Explainer: Why is Morsi on trial?

Egypt’s ousted president faces charges of incitement to murder, espionage and organising a prison break.

A civil complaint filed against Morsi alleges he spent too much public money on "ducks and grilled meat" [EPA]

Mohamed Morsi, Egypt’s first democratically-elected president, has been charged with a seemingly endless slate of crimes since he was overthrown by the army on July 3. He is currently being held in Borg el-Arab prison in the northern city of Alexandria, accused of everything from using artillery to break out of jail in 2011 to stealing chickens.

Incitement to murder

The first charges against Morsi, for incitement to murder, were filed in September, two months after his overthrow.

The allegations against the former president date back to December 2012, when protesters gathered outside the presidential palace, angry about a decree through which Morsi granted himself near-absolute powers. Hundreds of Morsi’s supporters attacked the protest, and nine people were killed in the clashes that followed.

Morsi has been charged with inciting that violence, as have 14 other co-defendants, including leading Muslim Brotherhood members Essam el-Erian and Mohamed el-Beltagy.

They called on their supporters, prosecutors said, after commanders from the police and the Republican Guard refused an order to disperse the protesters.

All of the defendants appeared briefly in court in November, the first time Morsi had been seen in public since the coup. A second hearing on January 8 was postponed: Authorities blamed bad weather, saying they could not fly him to Cairo from his prison in Alexandria. The trial is likely to drag on for months, if not years.

Espionage

On December 18, prosecutors added another set of charges against Morsi, accusing him of espionage in what they called “the biggest conspiracy in the history of the nation”.

The former president was accused of spying on Egypt for Hamas and Hezbollah, the Palestinian and Lebanese armed groups, and opening ill-defined “channels of communication” with unnamed Western countries via Turkey and Qatar. Both countries were staunch supporters of Morsi and the Brotherhood, and have been Egypt’s main diplomatic enemies since the coup.

Dozens of other people were charged in the plot, including Essam el-Haddad, who was Morsi’s top foreign affairs adviser.

Morsi and Haddad are also accused of leaking state secrets to the Iranian Revolutionary Guards.
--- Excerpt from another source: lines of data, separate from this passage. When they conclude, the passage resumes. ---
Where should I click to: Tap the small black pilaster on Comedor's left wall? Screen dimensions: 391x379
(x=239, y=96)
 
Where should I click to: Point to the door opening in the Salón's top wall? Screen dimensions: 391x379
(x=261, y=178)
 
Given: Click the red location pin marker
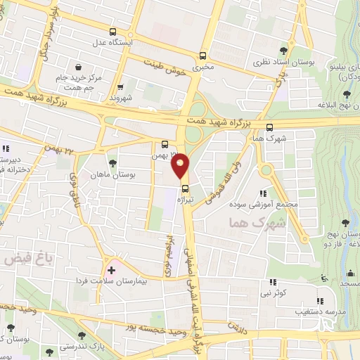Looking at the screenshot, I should point(181,165).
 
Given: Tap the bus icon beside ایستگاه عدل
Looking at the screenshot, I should point(113,32).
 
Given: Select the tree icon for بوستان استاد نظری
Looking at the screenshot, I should point(283,50).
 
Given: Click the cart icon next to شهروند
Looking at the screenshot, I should point(120,88).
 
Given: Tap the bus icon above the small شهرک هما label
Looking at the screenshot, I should point(271,127).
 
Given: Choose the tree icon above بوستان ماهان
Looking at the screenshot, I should point(112,162).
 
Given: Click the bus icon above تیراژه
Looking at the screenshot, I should point(186,188).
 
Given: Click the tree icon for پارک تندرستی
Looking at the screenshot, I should point(50,353).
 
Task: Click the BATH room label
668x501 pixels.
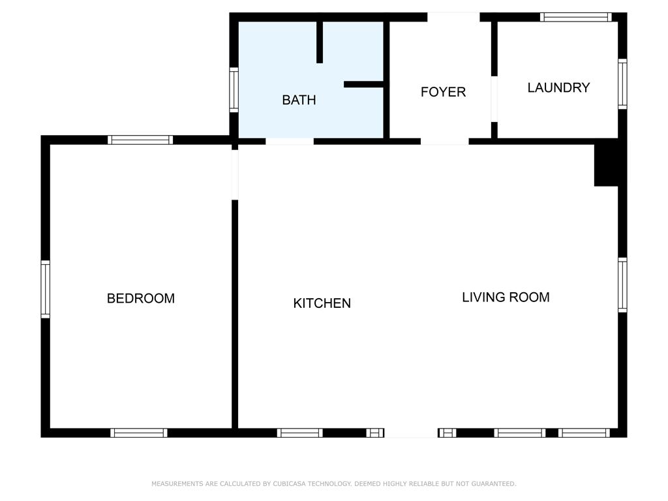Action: [299, 100]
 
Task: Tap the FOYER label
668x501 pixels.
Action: [443, 91]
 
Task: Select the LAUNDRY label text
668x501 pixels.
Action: [558, 87]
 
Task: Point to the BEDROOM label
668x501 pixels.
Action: [141, 298]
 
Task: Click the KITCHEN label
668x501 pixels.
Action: [322, 303]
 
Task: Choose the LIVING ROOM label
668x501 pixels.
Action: [506, 297]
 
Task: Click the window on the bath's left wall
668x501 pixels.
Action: [234, 90]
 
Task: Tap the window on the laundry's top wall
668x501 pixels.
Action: [576, 17]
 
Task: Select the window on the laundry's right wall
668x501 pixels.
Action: [622, 84]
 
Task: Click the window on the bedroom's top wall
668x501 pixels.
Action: [140, 140]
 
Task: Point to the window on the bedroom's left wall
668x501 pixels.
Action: [45, 289]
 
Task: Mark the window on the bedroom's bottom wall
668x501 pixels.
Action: [139, 433]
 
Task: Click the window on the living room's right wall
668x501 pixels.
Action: [622, 285]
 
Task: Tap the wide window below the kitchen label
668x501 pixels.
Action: [300, 433]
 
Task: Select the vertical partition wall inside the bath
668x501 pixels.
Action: [320, 42]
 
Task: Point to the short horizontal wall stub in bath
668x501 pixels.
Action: [364, 84]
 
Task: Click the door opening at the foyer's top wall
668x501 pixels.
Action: [454, 17]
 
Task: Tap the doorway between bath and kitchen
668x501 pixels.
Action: [290, 142]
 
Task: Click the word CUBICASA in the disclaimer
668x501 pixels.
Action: [289, 483]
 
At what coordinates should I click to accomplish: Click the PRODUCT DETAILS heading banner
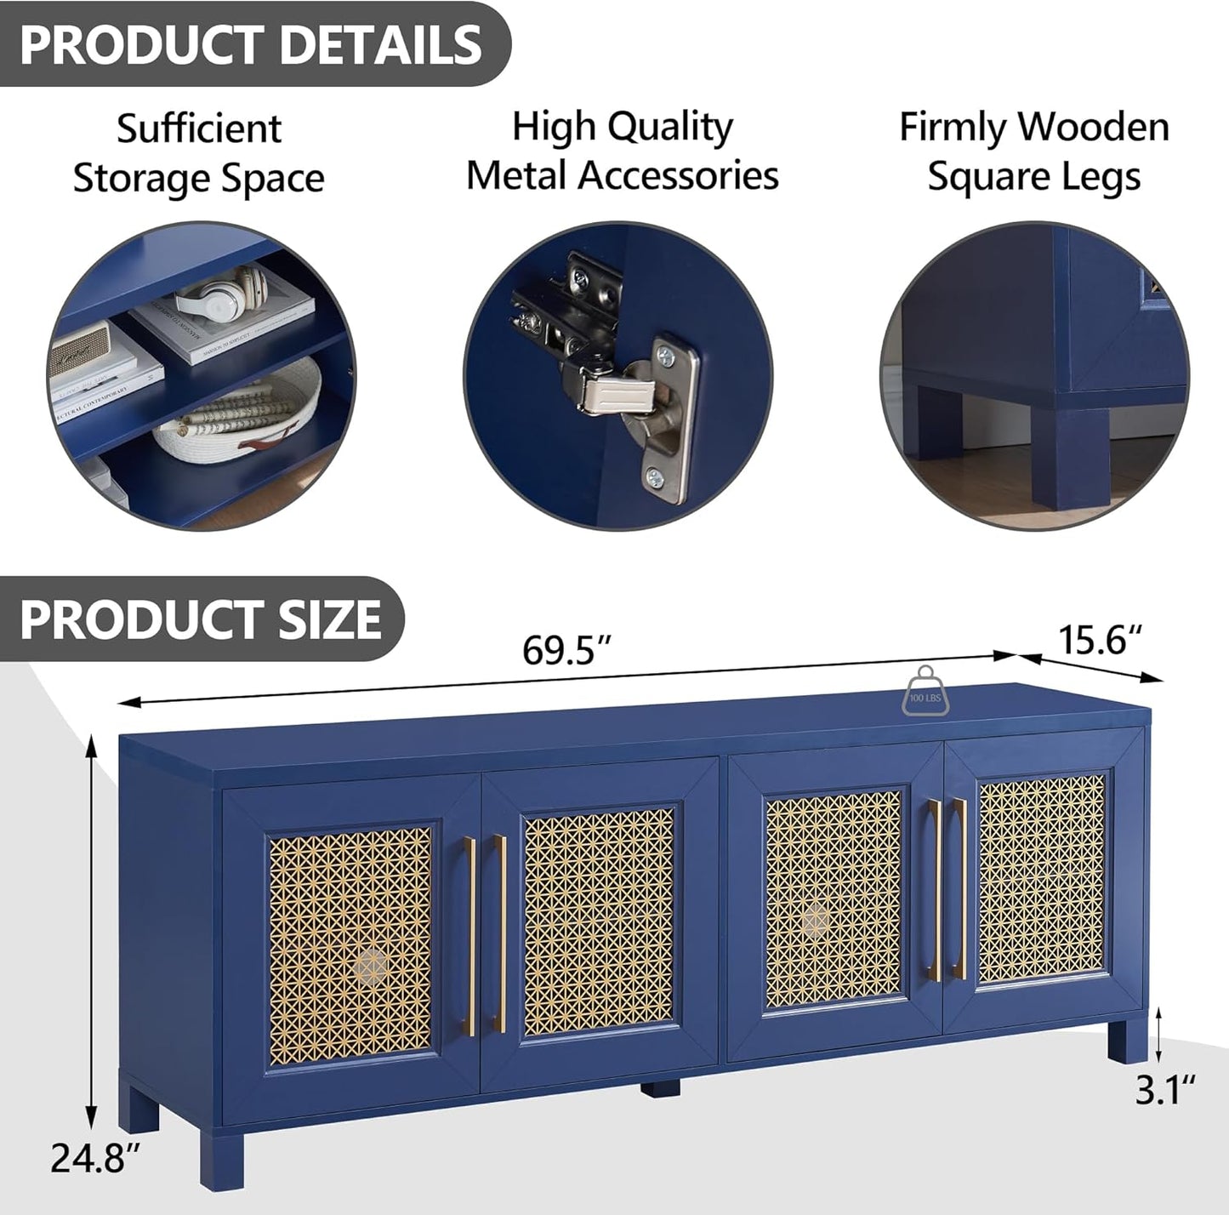[x=251, y=44]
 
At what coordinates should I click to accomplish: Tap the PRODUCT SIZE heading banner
[x=201, y=619]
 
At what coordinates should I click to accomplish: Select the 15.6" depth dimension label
[x=1099, y=640]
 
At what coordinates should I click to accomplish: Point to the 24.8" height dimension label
[x=94, y=1158]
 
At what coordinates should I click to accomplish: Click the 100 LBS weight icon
[x=925, y=690]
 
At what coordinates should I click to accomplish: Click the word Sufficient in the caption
[x=198, y=129]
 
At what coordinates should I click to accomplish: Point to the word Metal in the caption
[x=516, y=176]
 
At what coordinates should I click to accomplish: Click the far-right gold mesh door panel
[x=1042, y=878]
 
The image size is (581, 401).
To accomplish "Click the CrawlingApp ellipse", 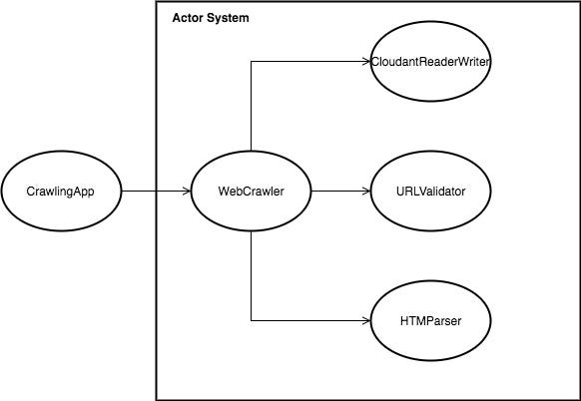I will tap(61, 191).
The long-strained relationship between Egypt and Iran improved slightly during Morsi’s year in office, with the presidents of both countries making trips to the other.

Prison break

Days after the espionage charges, prosecutors announced a third indictment against Morsi, this time for escaping from prison during the 2011 revolution.

Morsi and around 130 other people were accused of conspiring with Hamas and Hezbollah to arrange the January 2011 escape from Wadi Natroun prison. Hassan al-Samir, the investigating judge, said members of both groups were among the defendants, though he did not name them.

They face a number of charges, including murder, theft, and damaging government property. Some 20,000 inmates escaped from prison during the chaotic 18-day revolution that overthrew Hosni Mubarak, more than half of them from Wadi Natroun; 13 inmates were killed during the jailbreak.

Morsi’s supporters have dismissed all of the charges against him as absurd. Some of them do veer into the realm of farce: The prosecutor’s statement about the prison break, for example, accuses Morsi and others of stealing livestock from the jail.

And a lawyer filed a civil complaint against Morsi last month that accused him of abusing his authority. The issue? Morsi and his entourage reportedly spent more than LE3.2 million ($460,000) on “ducks, chicken and grilled meat” during his year in office.